Generally it is quite simple. Run tests. Count the number of all tests and failed tests and thats it. In most books about Continuous Integration and testing it is written that when some test fails the build is broken. Then just fix it to have still 100% passes and go on. In real projects it is not so simple.
In real projects it is much more complex.
At first there is a lot of tests. Not thousands but tens or hundreds of thousands of tests. In such case it is impossible to reach 100% pass rate. This is against continuous integration rules but this is reality.
Then how could we know that tests run in Continuous Integration process should fail build or not? In such case I think tests results should be read in other way. GO - NO GO is not applicable here.
Another case. If last test run on latest build reports 891 passed tests on 1000 total then what does it mean? Does it mean that it is better or not? It would be good to have previous results. Ok, previous results: 889/1000. So it now looks that it improved?
Still it can be even more complicated. For example: new tests were developed and the total number of tests increased from 1000 to 1020. So which one is better: 889/1000 or 891/1020?
The other case is that while part of tests between two runs did not change their status some small number can change from passed to failed and from failed to passed. So having the same pass rate does not mean that there were no changes in tests' status.
My approach
I was thinking about short indicators that show current status of quality of software. To my mind three came. The first shows current health status, the second - how much work left to achieve 100% quality and the last - a change in tests results.Health Status
This indicator shows current quality of the software. It is number of passed tests to number of all tests i.e. pass rate. Ideal quality is 100% of passing of all tests. So when you look at this number you now relatively to all tests how much is it good.
$latex HS = \frac{P}{T}$ where P - number of tests that passed, T = total number of tests
$latex HS_i = \frac{P_i}{T_i}$ where i - i-th build and tests run
Example: P = 889 T = 1000 HS = 88,9 %
Work Left
So now when I know how good is my software I would like to know how much work left to achieve ideal quality measured by tests pass rate. Work left is measured by number of failing tests.
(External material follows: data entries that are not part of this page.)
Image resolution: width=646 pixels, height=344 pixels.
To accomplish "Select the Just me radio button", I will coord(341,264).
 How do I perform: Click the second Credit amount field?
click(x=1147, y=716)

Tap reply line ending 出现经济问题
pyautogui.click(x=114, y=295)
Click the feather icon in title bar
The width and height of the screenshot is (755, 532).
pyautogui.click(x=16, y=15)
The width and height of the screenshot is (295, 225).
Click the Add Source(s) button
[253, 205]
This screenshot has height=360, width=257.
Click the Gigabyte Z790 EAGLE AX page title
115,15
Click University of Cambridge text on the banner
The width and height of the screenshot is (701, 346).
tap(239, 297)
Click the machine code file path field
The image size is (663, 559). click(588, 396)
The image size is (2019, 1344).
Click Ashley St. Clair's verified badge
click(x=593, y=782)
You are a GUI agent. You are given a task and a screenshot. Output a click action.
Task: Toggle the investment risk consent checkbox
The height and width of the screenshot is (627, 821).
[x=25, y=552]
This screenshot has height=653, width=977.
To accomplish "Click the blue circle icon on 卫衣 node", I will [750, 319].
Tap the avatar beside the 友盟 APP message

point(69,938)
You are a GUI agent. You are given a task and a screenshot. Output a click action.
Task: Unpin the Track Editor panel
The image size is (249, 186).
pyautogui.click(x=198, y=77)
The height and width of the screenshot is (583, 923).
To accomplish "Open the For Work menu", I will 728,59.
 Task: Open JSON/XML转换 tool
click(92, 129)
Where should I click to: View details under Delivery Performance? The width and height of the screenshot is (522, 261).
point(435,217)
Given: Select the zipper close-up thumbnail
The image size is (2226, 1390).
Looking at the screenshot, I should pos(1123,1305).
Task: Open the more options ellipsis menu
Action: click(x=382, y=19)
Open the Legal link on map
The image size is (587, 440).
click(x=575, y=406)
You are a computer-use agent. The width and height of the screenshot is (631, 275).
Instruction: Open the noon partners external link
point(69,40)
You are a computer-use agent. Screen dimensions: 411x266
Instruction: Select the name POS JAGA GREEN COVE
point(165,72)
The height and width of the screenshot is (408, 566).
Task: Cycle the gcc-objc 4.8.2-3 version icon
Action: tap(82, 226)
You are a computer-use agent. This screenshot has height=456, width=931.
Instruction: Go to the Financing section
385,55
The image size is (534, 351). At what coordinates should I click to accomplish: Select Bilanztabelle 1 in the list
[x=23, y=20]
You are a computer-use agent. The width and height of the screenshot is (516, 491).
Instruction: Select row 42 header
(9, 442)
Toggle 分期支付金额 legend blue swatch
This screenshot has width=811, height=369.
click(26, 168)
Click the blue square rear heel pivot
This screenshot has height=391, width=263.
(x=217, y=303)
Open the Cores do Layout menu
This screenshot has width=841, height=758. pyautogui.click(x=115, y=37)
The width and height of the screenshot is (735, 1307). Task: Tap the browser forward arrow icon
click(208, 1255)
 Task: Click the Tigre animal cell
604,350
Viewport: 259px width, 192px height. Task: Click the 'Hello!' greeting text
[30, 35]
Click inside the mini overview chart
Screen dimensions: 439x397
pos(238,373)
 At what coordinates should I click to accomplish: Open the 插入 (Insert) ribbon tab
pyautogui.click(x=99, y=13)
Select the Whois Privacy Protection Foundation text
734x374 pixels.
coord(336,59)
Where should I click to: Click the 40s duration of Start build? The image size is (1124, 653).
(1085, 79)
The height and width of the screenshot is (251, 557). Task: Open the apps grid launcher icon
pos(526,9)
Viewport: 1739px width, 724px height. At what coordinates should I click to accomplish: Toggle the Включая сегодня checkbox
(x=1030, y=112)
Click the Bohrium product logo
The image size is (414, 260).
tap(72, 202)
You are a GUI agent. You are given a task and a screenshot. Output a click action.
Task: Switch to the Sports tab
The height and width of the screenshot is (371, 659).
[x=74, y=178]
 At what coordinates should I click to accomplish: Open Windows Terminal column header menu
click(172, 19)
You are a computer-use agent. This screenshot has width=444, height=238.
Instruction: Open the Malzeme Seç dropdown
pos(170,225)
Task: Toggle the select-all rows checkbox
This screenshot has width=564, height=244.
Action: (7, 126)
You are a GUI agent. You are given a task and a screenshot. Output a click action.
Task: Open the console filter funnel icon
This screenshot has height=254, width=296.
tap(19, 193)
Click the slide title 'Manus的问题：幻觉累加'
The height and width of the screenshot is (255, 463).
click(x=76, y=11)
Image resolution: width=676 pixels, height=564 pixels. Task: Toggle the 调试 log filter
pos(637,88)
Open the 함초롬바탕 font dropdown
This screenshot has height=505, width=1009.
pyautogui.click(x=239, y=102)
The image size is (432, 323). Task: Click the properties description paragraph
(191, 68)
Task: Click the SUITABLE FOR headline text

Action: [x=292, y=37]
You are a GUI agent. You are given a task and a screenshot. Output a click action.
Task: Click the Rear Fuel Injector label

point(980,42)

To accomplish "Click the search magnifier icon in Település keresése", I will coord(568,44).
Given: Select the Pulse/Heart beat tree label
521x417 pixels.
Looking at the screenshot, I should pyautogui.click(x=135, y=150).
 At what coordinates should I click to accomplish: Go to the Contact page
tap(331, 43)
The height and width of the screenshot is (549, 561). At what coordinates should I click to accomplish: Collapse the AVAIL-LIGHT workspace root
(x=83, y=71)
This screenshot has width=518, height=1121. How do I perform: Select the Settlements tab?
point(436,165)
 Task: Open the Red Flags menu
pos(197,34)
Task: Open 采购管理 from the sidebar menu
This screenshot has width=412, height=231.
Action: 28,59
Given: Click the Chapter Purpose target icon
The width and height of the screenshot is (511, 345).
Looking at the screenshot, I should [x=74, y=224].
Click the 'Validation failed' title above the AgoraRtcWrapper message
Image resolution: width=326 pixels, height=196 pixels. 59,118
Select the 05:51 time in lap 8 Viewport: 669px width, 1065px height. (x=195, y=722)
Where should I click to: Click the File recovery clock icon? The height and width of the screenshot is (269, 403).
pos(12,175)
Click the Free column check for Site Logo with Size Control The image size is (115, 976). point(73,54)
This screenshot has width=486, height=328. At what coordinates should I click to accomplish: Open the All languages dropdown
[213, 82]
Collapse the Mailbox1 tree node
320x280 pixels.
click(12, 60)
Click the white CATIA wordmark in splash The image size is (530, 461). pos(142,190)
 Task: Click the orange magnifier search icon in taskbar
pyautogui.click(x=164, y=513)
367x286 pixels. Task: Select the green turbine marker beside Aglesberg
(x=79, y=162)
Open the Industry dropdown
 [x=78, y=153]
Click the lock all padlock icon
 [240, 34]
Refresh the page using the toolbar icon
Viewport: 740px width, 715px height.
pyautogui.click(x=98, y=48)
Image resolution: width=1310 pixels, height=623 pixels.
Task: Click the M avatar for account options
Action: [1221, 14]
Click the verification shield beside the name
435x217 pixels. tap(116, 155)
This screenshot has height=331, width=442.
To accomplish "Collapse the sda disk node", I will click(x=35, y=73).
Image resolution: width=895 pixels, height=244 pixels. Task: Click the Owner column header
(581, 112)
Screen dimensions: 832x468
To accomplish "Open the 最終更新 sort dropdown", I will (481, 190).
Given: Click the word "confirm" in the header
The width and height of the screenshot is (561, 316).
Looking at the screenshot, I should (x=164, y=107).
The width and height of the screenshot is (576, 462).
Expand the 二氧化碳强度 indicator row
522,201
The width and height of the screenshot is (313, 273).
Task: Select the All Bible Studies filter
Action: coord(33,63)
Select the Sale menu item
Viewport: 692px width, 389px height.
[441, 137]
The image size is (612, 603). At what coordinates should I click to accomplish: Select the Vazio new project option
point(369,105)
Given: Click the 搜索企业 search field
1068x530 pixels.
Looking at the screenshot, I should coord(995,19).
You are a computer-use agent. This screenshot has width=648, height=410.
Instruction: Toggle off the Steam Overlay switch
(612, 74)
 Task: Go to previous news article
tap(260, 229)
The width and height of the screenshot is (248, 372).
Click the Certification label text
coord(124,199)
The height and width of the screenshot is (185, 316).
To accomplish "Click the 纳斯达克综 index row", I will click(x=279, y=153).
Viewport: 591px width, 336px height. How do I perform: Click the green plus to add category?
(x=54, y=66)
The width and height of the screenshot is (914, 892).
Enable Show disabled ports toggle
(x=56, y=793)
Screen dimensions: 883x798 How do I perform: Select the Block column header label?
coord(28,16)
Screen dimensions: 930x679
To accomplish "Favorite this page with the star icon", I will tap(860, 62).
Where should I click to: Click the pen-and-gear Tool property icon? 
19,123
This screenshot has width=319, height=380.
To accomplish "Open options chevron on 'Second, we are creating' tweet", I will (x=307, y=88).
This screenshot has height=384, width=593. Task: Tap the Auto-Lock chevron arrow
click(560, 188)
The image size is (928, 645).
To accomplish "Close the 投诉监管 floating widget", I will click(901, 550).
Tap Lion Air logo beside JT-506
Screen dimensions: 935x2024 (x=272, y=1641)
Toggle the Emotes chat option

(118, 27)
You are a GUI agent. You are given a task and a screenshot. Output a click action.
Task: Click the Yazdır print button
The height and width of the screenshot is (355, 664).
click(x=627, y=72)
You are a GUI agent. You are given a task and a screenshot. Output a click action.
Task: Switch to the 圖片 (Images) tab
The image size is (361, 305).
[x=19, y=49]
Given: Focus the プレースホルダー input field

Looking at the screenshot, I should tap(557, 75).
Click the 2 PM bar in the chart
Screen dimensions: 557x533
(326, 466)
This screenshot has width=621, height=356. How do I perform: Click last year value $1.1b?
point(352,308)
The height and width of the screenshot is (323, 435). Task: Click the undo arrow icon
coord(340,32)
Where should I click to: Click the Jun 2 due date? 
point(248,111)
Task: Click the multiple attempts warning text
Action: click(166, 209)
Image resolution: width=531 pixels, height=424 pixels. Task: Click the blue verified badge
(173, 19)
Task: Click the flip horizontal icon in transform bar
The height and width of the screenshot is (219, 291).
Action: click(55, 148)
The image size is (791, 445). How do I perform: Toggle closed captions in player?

I treat failed test as defect for fix or task to do. Usually one failing test is assigned to one developer for fixing.
$latex WL = F$ where F - number of tests that failed or erred
$latex WL_i = F_i$
Example: P = 889 T = 1000 WL = 111
Change Status
Now I know current status of my software. However there is one thing missing. I do not know what has changed from previous build. This is shown by number of status changes of tests. So I can see if there was any changes in tests even if the pass rate did not change. The number includes also status of tests that were run for the first time.
$latex CS = \Delta P + \Delta F$ where $latex \Delta P$ - number of tests that changed status from failed to passed or were run for the first time and passed, $latex \Delta F$ - number of tests that changed status from passed to failed or were run for the first time and failed or
$latex CS = \Delta P : \Delta F$
Example: $latex \Delta P$ = 1 $latex \Delta F$ = 2 CS = 3 or CS = 1:2
Real life example
In the table above I prepared nearly real life data. It show about 30 results of tests where total is a little bit more than 1000. In following columns there are: i - build sequence number, passed - number of passed tests, total - number of total run tests, dP - number of tests that have changed status from failed to passed, dF - number of tests that have changed status from passed to failed, HS - Health Status, WL - Work Left, CS - Change Status, CS2 - Change Status in another notation. I injected several cases that can occur in real life described below.
The cases are:
- A bunch of new tests were added. It can be seen in total that has increased from 1023 to 1101 or 1107 to 1157. In charts it is visible as drop in Health Status as there is less known quality than before and Work Left as there is more to do now. On Change Status chart it can be seen as a peak.
- Sudden mass fail. A lot of tests failed in one build but in following build they are passing back.
- Hidden changes. Some tests started passing while similar number of were run for the first time and test are failing. It is not visible on Health Status and Work Left charts. It can be only visible on Change Status chart.
- Hidden changes 2. Some tests failed while similar number of test started passing. It is not visible on Health Status and Work Left charts. Like in previous case, it can be only visible on Change Status chart.
Conclusions
Most test reports include just pass rate. I felt that this is not enough. During thinking about this problem presented indicator came to my mind. Additionally to pass rate i.e. Health Status there should be presented also absolute number of failing tests to show how much Work Left and number of tests that changed status (Change Status) to see if there are any changes that are not shown by previous two indicators
In next articles I will talk about the other type of tests that return only one absolute measurement e.g. results from performance tests and how to detect bad cases (drops in quality, etc.) using Statistical Process Control (SPC) using Quality Control Charts. Having method for discovery of real disasters it can be used in Continuous Integration process.